INPUT RECORDS:
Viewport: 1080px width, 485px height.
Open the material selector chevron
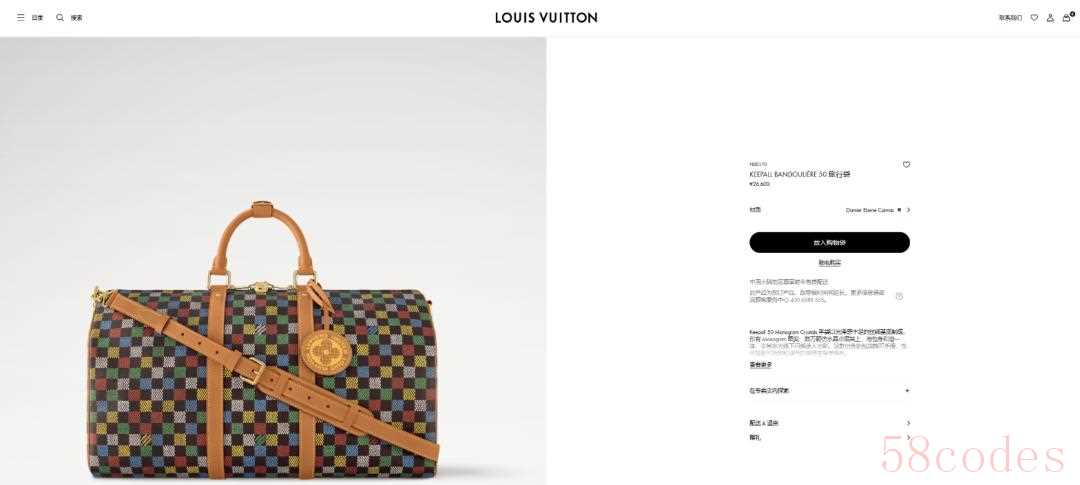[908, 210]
...
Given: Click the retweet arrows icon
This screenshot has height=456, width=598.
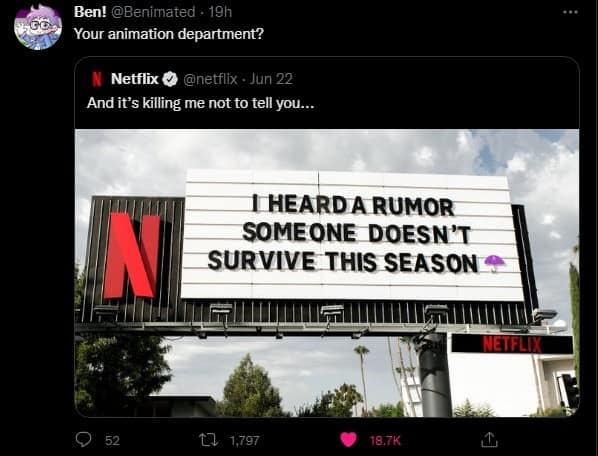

WORK ORDER: In the listing above, the lines from the one containing "Given: Click the retweet arrows icon" through the one containing "This screenshot has height=456, width=598." must be set down exactly, with no other lines.

PROBLEM SOLUTION:
Given: Click the retweet arrows icon
This screenshot has height=456, width=598.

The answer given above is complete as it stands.